Rice, who served as secretary of state under President George W. Bush from 2005 to 2009, was the second woman and first black woman to hold the post. She also served as national security advisor from 2001 to 2005, the first woman to hold the position.

She is currently director of the Hoover Institution at Stanford University, and its senior fellow on public policy. In addition, she is a founding partner of Rice, Hadley, Gates & Manuel LLC, an international strategic consulting firm.

Rice served as Stanford’s provost from 1993 to 1999, during which time she was the institution's chief budget and academic officer. As a professor of political science, Rice has been on the Stanford faculty since 1981 and has won two of the university’s highest teaching honors – the 1984 Walter J. Gores Award for Excellence in Teaching and the 1993 School of Humanities and Sciences Dean's Award for Distinguished Teaching.

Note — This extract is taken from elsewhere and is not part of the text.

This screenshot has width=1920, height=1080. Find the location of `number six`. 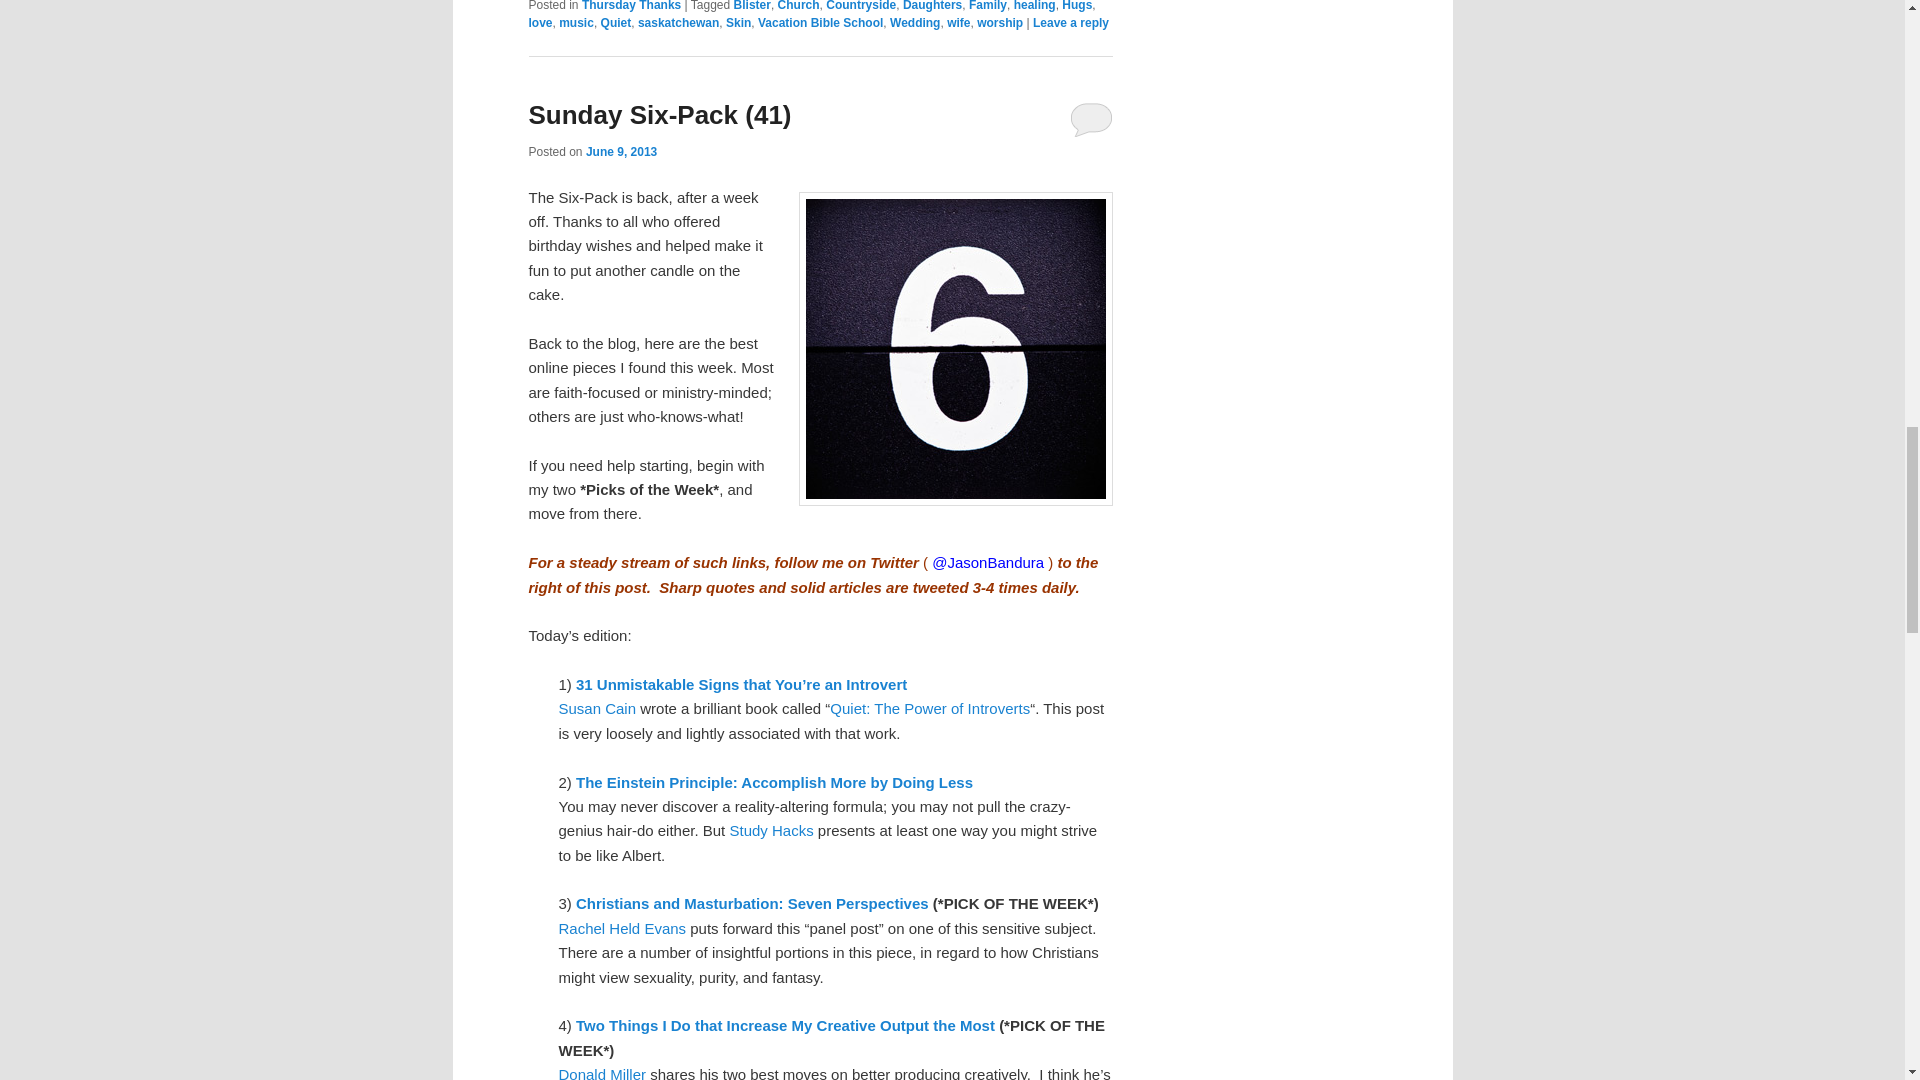

number six is located at coordinates (954, 349).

She has authored and co-authored numerous books, most recently To Build a Better World: Choices to End the Cold War and Create a Global Commonwealth (2019), co-authored with Philip Zelikow. Among her other volumes are three bestsellers, Democracy: Stories from the Long Road to Freedom (2017); No Higher Honor: A Memoir of My Years in Washington (2011); and Extraordinary, Ordinary People: A Memoir of Family (2010).  

She currently serves on the boards of Dropbox, Inc., an online storage technology company; C3.ai, an AI software company; and Makena Capital Management, a private endowment firm. In addition, she is Vice Chair of the Board of Governors of the Boys & Girls Clubs of America and a trustee of the Aspen Institute. 

Born in Birmingham, Alabama, Rice holds three degrees in political science: her bachelor's from the University of Denver; her master’s from the University of Notre Dame; and her Ph.D. from the Graduate School of International Studies at the University of Denver.